The main difference with default the PCA model is that the first term has a slope different than 1 in the PCA case, and equal to one in the simple color case.

NOTE¶

This is another possible model that I doubt will improve anything.

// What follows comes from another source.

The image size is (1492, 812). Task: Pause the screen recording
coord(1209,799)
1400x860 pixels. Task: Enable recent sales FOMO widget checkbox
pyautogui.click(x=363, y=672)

  • scaling model, which is of the form

    $m_{ACA} = \vec{m} \cdot \vec{p} + Pol(\vec{m} \cdot \vec{q})$,

    with the mean-subtracted magnitude vector $\vec{m} = (m_g - \langle m_g \rangle, m_{rp} - \langle m_{rp} \rangle, m_{bp} - \langle m_{bp} \rangle)$, and $\vec{p}$ and $\vec{q}$ chosen so $(p_0 + p_1 + p_2) = 1$ and $(q_0 + q_1 + q_2) = 0$. This is done by choosing $\vec{p}$ along the first principal component (eigenvector $\vec{v}_0$), and $\vec{q}$ along the projection of the second principal component (eigenvector $\vec{v}_1$) on the plane perpendicular to $\vec{u}_1 := \frac{1}{\sqrt{3}}(1, 1, 1)$:

    $\vec{p} = \frac{\vec{v}_0}{\sum_i {v}_{0 i}}$

    $\vec{q} = \vec{v_1} - (\vec{v_1} \cdot \vec{u}_1)\vec{u}_1$

In [1]:
import importlib
from astropy.table import Table

import pandas as pd
import seaborn as sns

import matplotlib
matplotlib.rcParams['font.size'] = 22
%matplotlib inline

sns.set_style("whitegrid")

pd.options.display.float_format = '{:,.3f}'.format
from agasc_gaia.gaia_model import get_missing_value_filler
from agasc_gaia import gaia_model
from agasc_gaia import datasets as ds
# %matplotlib inline
In [2]:
color_bins = np.linspace(-1, 5, 21)
mag_bins = np.linspace(0, 20, 41)
In [3]:
impute_train, _ = ds.get_gaia_min_bias_train_test()
missing_value_filler = get_missing_value_filler()
In [4]:
def make_profile(
        array,
        x_columns, y_columns,
        bins,
        other_columns=[]
):
    array = array.copy()
    assert isinstance(array, pd.DataFrame)
    if not isinstance(bins, list) or isinstance(bins, tuple):
        bins = [bins]
    if not isinstance(y_columns, list) or isinstance(y_columns, tuple):
        y_columns = [y_columns]
    if not isinstance(x_columns, list) or isinstance(x_columns, tuple):
        x_columns = [x_columns]
    assert len(bins) == len(x_columns)
    for x_col, col_bins in zip(x_columns, bins):
        array[f'__{x_col}_bin'] = np.digitize(array[x_col], col_bins)
    g = array.groupby([f'__{col}_bin' for col in x_columns])
    res = pd.DataFrame()
    res["n"] = g[y_columns[0]].count()
    for x_col in x_columns:
        res[f'{x_col}_mean'] = g[x_col].mean()
        res[f'{x_col}_std'] = g[x_col].std()
        res[f'{x_col}_min'] = g[x_col].min()
        res[f'{x_col}_max'] = g[x_col].max()
    for col in other_columns:
        res[f'{col}_mean'] = g[col].mean()
        res[f'{col}_std'] = g[col].std()
        res[f'{col}_min'] = g[col].min()
        res[f'{col}_max'] = g[col].max()
    for y_col in y_columns:
        res[f'{y_col}_mean'] = g[y_col].mean()
        res[f'{y_col}_std'] = g[y_col].std()
    res.index.names = [f'{x_col}_bin' for x_col in x_columns]
    return res
In [5]:
train_data = Table.read('data/agasc-gsc-tycho-gaia-x-match-train.fits')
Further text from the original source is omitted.